Busquets also sits on the advisory boards of multiple venture capital funds including Felix Capital, Imaginary Ventures, Susa Capital and Kindred.

==Philanthropy==
Busquets is known as a vocal proponent of sustainability and for her charitable work, notably with Bhutan for Life, Glasswing International and the Oslo Freedom Forum, through which she has supported victims of repression in Venezuela. Busquets is a goodwill ambassador to the United Nations and Fashion 4 Development, and a World Wildlife Fund council member. Busquets also works closely with non-profit organisation NEST that focuses on improving homeworking and preserving traditional craftmanship, as well as non-profit organisation PACUNAM.

==Awards and events==
In May 2011, Busquets won the Individual Outstanding Achievement at the Luxury Briefing Awards. The award recognized her vision to invest in selling fashion online in the early days of the Internet, her substantial value addition to Net-a-Porter culminating in its successful sale, and the creation of CoutureLab, with its focus on craftsmanship. In 2012, Busquets was a member of the jury at the 16th annual Luxury Briefing Awards.

On 11 November 2011, Busquets spoke at the International Herald Tribunes Luxury Business Conference in São Paulo, Brazil. Busquets discussed how her Latin American background has equipped her with the skills required to achieve commercial success and her views on the union of sustainability, community and luxury.
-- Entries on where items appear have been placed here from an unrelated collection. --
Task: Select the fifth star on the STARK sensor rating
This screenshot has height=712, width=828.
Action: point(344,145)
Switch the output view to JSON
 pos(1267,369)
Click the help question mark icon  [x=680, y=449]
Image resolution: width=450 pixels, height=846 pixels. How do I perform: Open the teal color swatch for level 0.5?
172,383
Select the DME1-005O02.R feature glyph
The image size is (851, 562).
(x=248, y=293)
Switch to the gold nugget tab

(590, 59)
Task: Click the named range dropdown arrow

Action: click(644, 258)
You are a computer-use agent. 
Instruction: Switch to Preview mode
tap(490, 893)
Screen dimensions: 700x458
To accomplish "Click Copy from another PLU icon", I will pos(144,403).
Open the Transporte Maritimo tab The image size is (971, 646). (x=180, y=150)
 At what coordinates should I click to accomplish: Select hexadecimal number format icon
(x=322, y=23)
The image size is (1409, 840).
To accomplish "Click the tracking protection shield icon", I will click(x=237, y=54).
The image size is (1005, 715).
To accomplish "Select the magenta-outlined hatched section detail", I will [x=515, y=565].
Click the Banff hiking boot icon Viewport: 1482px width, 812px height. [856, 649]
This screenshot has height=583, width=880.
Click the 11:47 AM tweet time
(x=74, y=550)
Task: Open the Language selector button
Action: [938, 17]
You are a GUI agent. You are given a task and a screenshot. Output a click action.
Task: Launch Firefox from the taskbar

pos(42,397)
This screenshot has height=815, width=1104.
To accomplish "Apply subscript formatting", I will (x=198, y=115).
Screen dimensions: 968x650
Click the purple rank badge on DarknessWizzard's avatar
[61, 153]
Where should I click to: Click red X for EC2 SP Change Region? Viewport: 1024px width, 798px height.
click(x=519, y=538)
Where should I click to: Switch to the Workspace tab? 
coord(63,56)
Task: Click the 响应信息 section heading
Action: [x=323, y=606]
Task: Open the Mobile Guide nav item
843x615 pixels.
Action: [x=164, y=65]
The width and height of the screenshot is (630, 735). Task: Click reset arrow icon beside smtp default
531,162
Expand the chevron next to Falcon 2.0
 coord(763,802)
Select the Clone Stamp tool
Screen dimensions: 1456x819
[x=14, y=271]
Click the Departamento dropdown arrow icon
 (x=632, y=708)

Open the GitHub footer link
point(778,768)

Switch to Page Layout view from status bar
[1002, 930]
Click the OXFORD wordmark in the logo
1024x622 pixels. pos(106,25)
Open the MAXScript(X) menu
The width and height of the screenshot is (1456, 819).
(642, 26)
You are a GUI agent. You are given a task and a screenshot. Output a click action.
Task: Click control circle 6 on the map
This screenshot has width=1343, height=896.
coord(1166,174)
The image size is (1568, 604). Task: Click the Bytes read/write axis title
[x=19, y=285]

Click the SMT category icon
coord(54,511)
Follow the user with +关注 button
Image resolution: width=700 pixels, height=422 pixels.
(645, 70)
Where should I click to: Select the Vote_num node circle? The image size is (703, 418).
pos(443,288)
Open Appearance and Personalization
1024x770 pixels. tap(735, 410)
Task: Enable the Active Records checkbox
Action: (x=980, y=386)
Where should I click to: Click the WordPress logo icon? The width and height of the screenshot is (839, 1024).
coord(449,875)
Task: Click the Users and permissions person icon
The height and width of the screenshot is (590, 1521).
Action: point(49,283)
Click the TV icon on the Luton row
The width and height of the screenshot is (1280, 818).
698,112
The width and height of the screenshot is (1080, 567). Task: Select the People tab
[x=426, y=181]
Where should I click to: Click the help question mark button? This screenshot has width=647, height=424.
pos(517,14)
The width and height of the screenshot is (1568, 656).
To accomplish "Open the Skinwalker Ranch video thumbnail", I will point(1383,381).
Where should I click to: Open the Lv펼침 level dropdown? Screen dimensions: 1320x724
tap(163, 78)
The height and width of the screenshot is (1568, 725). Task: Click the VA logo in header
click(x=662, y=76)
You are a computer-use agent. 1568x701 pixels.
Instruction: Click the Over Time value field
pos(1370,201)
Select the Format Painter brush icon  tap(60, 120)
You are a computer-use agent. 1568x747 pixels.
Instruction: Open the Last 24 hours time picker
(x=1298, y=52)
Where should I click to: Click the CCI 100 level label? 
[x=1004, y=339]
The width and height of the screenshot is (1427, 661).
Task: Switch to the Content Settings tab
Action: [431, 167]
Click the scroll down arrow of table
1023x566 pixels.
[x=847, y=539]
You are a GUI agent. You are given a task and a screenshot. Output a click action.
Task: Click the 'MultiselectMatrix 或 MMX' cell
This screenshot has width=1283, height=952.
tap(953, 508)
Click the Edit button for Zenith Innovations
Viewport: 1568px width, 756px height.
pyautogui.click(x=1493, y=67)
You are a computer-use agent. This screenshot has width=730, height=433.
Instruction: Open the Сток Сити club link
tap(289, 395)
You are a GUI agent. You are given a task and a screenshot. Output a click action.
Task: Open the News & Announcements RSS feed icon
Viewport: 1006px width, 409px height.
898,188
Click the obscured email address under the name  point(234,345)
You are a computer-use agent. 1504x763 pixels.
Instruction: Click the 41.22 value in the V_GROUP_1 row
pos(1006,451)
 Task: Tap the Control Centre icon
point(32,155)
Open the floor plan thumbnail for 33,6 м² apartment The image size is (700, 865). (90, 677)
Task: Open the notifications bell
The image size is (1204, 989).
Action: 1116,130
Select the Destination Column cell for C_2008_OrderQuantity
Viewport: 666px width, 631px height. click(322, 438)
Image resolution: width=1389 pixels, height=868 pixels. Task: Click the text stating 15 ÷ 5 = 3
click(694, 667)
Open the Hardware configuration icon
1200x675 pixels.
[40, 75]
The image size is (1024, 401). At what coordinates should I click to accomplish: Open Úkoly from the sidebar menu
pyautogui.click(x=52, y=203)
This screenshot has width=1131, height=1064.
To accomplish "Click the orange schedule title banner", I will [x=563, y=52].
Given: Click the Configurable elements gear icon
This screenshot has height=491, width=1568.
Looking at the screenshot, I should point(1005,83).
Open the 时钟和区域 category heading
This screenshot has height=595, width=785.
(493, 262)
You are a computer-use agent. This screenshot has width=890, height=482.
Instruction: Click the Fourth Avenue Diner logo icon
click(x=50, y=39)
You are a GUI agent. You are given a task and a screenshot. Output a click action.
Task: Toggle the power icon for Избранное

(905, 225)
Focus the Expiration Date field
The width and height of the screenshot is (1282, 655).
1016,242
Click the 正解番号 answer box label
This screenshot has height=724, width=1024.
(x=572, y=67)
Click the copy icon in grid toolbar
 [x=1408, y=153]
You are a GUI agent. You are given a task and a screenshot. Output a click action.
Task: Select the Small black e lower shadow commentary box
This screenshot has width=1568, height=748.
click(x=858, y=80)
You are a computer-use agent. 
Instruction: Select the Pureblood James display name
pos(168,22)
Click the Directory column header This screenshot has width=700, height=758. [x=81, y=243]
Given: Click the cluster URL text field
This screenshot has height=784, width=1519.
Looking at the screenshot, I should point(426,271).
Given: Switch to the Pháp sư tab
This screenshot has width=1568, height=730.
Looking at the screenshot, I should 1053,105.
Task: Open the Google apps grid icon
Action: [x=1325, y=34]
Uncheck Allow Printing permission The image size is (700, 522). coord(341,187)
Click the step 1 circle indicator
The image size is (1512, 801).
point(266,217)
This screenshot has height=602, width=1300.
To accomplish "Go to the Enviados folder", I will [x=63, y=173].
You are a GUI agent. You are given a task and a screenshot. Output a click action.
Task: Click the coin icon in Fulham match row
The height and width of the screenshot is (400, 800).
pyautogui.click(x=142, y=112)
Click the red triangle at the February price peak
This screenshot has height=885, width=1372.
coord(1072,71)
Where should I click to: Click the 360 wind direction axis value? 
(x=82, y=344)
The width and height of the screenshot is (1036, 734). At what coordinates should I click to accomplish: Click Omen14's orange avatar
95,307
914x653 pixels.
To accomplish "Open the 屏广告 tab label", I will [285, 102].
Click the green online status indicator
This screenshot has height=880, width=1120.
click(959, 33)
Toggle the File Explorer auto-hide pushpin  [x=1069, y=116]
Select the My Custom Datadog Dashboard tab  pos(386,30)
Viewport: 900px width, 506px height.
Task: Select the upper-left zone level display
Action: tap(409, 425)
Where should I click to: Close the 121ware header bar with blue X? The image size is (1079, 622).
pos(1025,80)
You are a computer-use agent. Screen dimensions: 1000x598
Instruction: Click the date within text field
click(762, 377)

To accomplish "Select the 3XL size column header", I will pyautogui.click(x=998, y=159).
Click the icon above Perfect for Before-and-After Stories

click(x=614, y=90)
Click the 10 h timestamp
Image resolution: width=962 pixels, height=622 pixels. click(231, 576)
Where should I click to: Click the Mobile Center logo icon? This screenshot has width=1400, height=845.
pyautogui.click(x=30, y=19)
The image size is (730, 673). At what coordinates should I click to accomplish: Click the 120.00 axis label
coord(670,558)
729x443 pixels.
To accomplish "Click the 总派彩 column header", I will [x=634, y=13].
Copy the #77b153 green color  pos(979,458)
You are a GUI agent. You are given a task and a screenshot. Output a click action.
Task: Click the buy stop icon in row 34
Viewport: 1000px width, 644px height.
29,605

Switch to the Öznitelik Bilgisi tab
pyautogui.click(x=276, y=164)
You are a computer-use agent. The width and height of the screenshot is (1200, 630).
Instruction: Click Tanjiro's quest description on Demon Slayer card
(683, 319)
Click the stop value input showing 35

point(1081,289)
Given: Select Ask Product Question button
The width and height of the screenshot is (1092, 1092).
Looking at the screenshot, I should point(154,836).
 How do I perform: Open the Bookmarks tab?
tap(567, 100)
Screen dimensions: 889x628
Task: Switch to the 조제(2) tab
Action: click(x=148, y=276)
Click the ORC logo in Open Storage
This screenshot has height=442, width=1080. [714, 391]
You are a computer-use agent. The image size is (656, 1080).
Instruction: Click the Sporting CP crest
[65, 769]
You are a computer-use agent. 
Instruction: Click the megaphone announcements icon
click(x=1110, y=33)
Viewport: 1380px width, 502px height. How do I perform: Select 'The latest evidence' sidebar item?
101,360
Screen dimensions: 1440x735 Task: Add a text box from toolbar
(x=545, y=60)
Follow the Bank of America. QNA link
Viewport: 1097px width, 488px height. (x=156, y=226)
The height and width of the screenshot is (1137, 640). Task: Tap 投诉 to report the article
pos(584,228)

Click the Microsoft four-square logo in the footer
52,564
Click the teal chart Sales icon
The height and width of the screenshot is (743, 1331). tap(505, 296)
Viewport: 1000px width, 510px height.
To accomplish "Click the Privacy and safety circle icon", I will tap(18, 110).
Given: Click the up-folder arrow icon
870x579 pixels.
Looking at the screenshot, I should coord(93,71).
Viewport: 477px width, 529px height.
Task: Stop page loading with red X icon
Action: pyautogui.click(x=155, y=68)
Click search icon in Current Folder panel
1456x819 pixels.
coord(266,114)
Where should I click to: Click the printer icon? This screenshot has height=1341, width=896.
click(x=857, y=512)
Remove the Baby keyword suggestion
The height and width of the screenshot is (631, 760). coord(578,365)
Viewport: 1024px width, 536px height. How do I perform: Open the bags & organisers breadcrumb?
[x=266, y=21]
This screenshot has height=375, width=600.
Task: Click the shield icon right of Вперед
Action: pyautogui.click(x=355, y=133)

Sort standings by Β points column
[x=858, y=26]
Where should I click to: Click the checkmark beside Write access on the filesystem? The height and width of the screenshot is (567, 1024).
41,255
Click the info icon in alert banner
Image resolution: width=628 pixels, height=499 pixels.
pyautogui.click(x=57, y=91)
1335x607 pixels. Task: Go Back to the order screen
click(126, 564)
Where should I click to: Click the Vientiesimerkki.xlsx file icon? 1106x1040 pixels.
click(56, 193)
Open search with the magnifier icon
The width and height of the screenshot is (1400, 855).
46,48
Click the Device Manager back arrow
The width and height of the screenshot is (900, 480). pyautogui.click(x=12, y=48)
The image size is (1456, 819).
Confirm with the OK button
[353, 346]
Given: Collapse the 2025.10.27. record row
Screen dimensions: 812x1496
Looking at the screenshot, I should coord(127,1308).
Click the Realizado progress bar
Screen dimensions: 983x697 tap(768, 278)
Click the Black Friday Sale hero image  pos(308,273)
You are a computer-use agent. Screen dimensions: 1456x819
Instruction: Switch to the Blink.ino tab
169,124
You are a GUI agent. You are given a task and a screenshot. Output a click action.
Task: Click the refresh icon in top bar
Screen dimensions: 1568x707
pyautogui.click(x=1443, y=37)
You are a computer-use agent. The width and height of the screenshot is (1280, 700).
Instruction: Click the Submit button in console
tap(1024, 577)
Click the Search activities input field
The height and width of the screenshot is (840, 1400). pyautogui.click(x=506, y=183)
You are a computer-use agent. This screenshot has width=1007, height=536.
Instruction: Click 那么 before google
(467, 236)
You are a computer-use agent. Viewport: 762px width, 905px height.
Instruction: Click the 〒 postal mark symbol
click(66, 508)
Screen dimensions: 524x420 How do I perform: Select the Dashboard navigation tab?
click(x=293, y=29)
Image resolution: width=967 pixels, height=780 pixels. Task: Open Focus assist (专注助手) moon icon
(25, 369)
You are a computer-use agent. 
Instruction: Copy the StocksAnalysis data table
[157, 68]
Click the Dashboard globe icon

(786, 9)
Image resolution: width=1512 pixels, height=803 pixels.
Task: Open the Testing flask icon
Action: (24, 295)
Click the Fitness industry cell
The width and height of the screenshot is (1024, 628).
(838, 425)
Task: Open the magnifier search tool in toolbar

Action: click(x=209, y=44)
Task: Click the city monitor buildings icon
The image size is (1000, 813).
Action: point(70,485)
On 19 March 2012 in Paris, Busquets and other notable figures from the luxury trade industry discussed the tension between global brands and luxury labels.

On 25 September 2018, Carmen was honoured for her humanitarian work and contributions to sustainability, and received the F4D award during Fashion 4 Development's 8th Annual Official First Ladies Luncheon for "recalibrating the fashion industry to the benefit of people and planet".

Busquets has been a member of the Panel of Experts for the LVMH Prize since 2017.

==Media==
In July 2008, The New York Times quoted Busquets who was discussing Net-a-porter at Paris Fashion Week: "I never invested in Net-a-Porter with the thought that I would be one of the major investors. I was quite open to being one of the minor investors. But since nobody believed in Internet companies after 2000, it turned out that I had to be the major investor, because I was the only one to believe in it."

In August 2012, Wallpaper magazine published an article by Imran Amed, founder and editor of The Business of Fashion, reviewing London's growing technology and fashion scenes. Amed identifies Busquets as being among a handful of investors who: "cashed in during the UK's Internet 1.0 wave and are now actively investing in the next generation of start-ups."

In September 2012, The New York Times published "Fashion's New Order", a select list of 37 individuals including designers, retailers, editors and stylists who have "changed the way we see fashion in the 21st century".

In May 2013, Vogue profiled Busquets in an article written by Elisabetta Tudor regarding her investment in pre-owned fashion marketplace BuyMyWardrobe.

In September 2013, The Business of Fashion featured Busquets in the BoF 500: a list of the 500 most influential names in the global fashion industry. This new list was described as "an innovative, multi-channel initiative, exploring the people shaping the global fashion industry, curated by the editors of BoF and powered by social media."

In September 2016, The New York Times International profiled Busquets and identified that Busquets is often referred to "as the fairy godmother of fashion e-commerce".

In February 2020, ¡Hola! profiled Busquets who is quoted as saying she would like to eradicate the problem of fashion waste and make fashion brands produce only what is necessary. Busquets describes that with problems like climate change and waste of objects and food, "we [humankind] need to move forward as soon as possible towards a more circular economy, where we value everything we have."